Difetto di giurisdizione su assegni di cura e nesso causale escluso (Corte dei Conti Sez. giur. Lazio n. 530 del 21.11.2024)
Principi di diritto (Massima)
Il riconoscimento della dipendenza da causa di servizio di un’infermità e del connesso diritto alla pensione privilegiata esige la prova di un nesso eziologico o concausale tra l’infermità e lo svolgimento del servizio. Non è sufficiente che la patologia si sia manifestata in costanza di servizio: lo svolgimento di attività lavorative in condizioni climatiche sfavorevoli o in ambienti comunitari non integra di per sé un’eziologia efficiente e determinante. Il giudice, ove il parere del consulente d’ufficio sia correttamente motivato, logicamente coerente e completo, può discostarsi dalle conclusioni del consulente tecnico di parte senza necessità di rinnovare la consulenza. Appartiene invece alla giurisdizione della Corte dei conti la sola domanda pensionistica, con conseguente difetto di giurisdizione sul capo relativo agli assegni di cura, estranei al rapporto pensionistico.
Il Fatto
Il ricorrente, militare in servizio come soldato volontario dell’Esercito con ferma prolungata, era stato ricoverato nel 1977 per una pleurite essudativa destra di sospetta natura tubercolare e, dopo il rientro al battaglione, era stato posto in congedo illimitato nel 1978. Aveva quindi lavorato presso le Ferrovie dello Stato con mansioni di capotreno.
Nel 1977 aveva presentato istanza per il riconoscimento dell’infermità contratta durante il servizio militare. Il Ministero della Difesa aveva riscontrato negativamente l’istanza nel 2017; la Sezione giurisdizionale aveva accolto il ricorso nel 2019, riconoscendo la validità della domanda e l’obbligo dell’amministrazione di procedere all’istruttoria. Il successivo decreto ministeriale aveva respinto la richiesta di dipendenza da causa di servizio, e contro tale provvedimento il ricorrente ha agito chiedendo il trattamento pensionistico di privilegio e gli assegni di cura.
La Motivazione della Corte
La questione centrale attiene alla riconducibilità dell’infermità al servizio prestato. Il Ministero aveva sostenuto che la pensione privilegiata non consegue al mero manifestarsi di un’affezione durante lo svolgimento del servizio, occorrendo la prova di un concreto nesso etiologico tra le situazioni di esposizione e il conclamarsi della patologia. La Corte ha condiviso tale impostazione, ponendo al centro del giudizio l’accertamento tecnico.
Disposta consulenza d’ufficio con ordinanza n. 28/2023, il consulente ha concluso in senso negativo, escludendo la dipendenza da causa di servizio. Il Collegio medico integrato da specialista pneumologo ha effettuato visita diretta ed esaminato la documentazione di servizio e sanitaria, dissentendo dalle controdeduzioni del consulente tecnico di parte.
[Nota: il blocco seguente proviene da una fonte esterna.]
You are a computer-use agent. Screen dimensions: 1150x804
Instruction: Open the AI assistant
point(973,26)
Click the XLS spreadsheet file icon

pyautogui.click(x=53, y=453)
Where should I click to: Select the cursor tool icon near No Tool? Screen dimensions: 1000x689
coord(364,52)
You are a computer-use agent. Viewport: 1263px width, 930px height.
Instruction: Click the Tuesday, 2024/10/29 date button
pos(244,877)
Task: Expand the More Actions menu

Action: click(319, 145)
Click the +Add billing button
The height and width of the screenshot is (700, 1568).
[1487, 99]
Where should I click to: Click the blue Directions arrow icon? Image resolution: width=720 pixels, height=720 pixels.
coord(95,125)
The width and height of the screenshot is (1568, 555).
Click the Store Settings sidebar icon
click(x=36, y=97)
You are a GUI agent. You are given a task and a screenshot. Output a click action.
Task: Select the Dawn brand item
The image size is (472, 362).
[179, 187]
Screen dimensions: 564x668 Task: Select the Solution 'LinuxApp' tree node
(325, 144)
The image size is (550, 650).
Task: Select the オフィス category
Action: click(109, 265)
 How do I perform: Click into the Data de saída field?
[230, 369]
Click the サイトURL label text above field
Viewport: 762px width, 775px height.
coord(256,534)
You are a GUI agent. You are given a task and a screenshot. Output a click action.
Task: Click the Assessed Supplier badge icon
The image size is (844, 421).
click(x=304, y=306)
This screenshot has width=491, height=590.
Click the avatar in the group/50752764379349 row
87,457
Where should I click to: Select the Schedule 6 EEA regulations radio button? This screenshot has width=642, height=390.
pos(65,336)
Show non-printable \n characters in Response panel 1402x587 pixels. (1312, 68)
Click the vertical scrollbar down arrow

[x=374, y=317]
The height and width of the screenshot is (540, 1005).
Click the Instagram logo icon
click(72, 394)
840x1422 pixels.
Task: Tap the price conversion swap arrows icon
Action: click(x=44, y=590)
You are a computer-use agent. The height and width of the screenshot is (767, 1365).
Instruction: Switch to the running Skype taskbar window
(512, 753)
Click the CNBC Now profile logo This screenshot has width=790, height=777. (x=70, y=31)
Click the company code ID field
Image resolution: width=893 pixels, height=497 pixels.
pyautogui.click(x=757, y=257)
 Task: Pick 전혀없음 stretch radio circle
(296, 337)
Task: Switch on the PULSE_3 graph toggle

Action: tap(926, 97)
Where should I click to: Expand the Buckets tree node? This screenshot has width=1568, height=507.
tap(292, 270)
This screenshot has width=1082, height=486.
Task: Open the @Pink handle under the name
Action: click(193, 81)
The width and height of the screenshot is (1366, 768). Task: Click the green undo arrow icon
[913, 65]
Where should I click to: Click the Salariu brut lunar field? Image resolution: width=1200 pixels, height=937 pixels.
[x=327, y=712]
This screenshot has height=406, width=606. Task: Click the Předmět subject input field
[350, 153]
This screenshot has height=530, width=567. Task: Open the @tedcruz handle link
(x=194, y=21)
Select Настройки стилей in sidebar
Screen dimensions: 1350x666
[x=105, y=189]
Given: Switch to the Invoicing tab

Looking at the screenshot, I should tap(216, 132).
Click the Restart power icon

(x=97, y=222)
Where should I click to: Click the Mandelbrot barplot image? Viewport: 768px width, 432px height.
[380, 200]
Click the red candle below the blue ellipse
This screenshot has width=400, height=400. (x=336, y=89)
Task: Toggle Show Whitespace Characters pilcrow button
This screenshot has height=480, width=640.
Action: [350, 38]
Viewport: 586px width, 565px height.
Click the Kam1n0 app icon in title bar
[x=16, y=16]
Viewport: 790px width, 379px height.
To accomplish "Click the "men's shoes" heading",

La Corte ha ritenuto la perizia correttamente motivata, logicamente coerente e completa, nonché puntualmente analitica sull’infermità e sull’attività di servizio svolta. Ha valorizzato in particolare l’assenza in atti di riscontri propri di una malattia tubercolare: nessuna diagnosi di pleurite tubercolare o di possibile natura tubercolare, nessuna notifica alle autorità di sanità pubblica, nessuna prescrizione di terapia con più farmaci antitubercolari, nessun certificato di indennità per tubercolosi. I rilievi hanno inoltre escluso che le lesioni pleuriche in esiti fossero patognomoniche di malattia tubercolare.
Quanto al nesso con il servizio, la circostanza dello svolgimento di attività in diverse ore del giorno e in condizioni climatiche variabili non è stata reputata eziologia efficiente e determinante del quadro clinico. La Corte ha respinto la richiesta di rinnovo della consulenza, valorizzando la chiarezza della perizia e il fatto che proprio il ricorrente aveva indicato come consulente il medesimo Ufficio medico legale del Ministero della salute.
Su un piano distinto, la Corte ha rilevato che la domanda sugli assegni di cura non è correlata al rapporto pensionistico, con conseguente difetto di giurisdizione. Nel merito, il ricorso è stato rigettato per difetto di nesso causale, con compensazione delle spese per la complessità della materia.
Nota della Redazione
Ogni decisione citata è verificata sul provvedimento originale. Quando il documento può essere legittimamente ripubblicato senza esporre dati personali, mettiamo a disposizione anche il testo integrale.